Home BlogBlog Detail

Optimizing VLA Fine-Tuning Performance with LeRobot Datasets and Ray

By Omar Shorbaji and Ian Jordan, PhD | February 10, 2026

VLA fine-tuning is difficult to scale because the LeRobot dataset format poses an inherent tradeoff between parallelism and redundant IO. This blog post describes a method for navigating that tradeoff and optimizing VLA fine-tuning performance.

LinkIntroduction

In this post we walk through a complete, working example of distributed VLA fine-tuning with a LeRobot Dataset using Ray. We fine-tune pi0.5 on the xvla-soft-fold cloth-folding dataset (LeRobot v3.0 format).

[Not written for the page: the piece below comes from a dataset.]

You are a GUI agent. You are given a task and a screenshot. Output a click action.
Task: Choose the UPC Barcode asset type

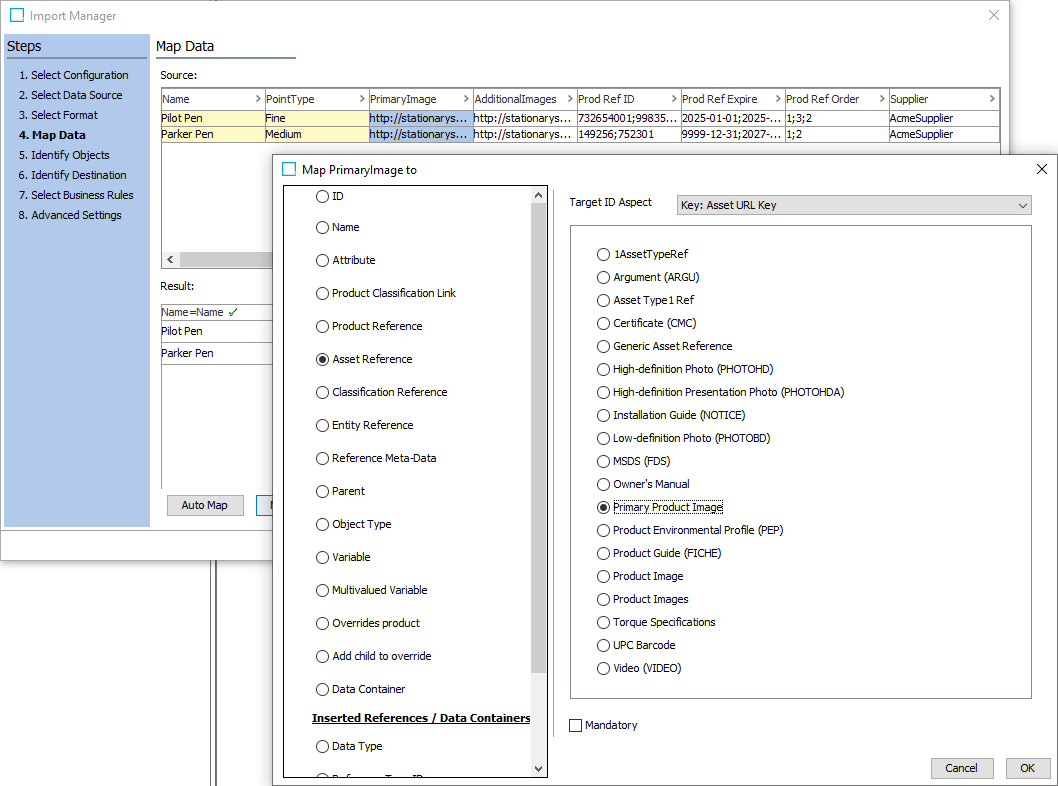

Two scaling challenges motivate the design:

LeRobot Dataset v3.0 is an emerging standard for robot manipulation data, but scaling reads from it can be challenging. Specifically, the format splits each episode across multiple video files (one per camera and additional tabular files for metadata) while simultaneously concatenating many episodes for each camera into the same video file (for space efficiency). As a consequence, naive parallel processing of the episodes in a dataset will require opening each MP4 many times (~45 times on average in the xvla-soft-fold dataset). We propose a file-group partitioning strategy that balances parallelism with redundant video opens. This approach reduces the number of file opens by 15-135x in our experiments.
VLA fine-tuning is fundamentally about larger models and larger datasets, which creates a CPU/GPU hardware mismatch. Multi-camera video decoding and preprocessing is CPU- and I/O-bound; training a VLA transformer is GPU-bound. Co-locating them stalls GPUs on I/O. Preprocessing offline adds hours of latency and storage before training can start. The ideal solution decouples the two.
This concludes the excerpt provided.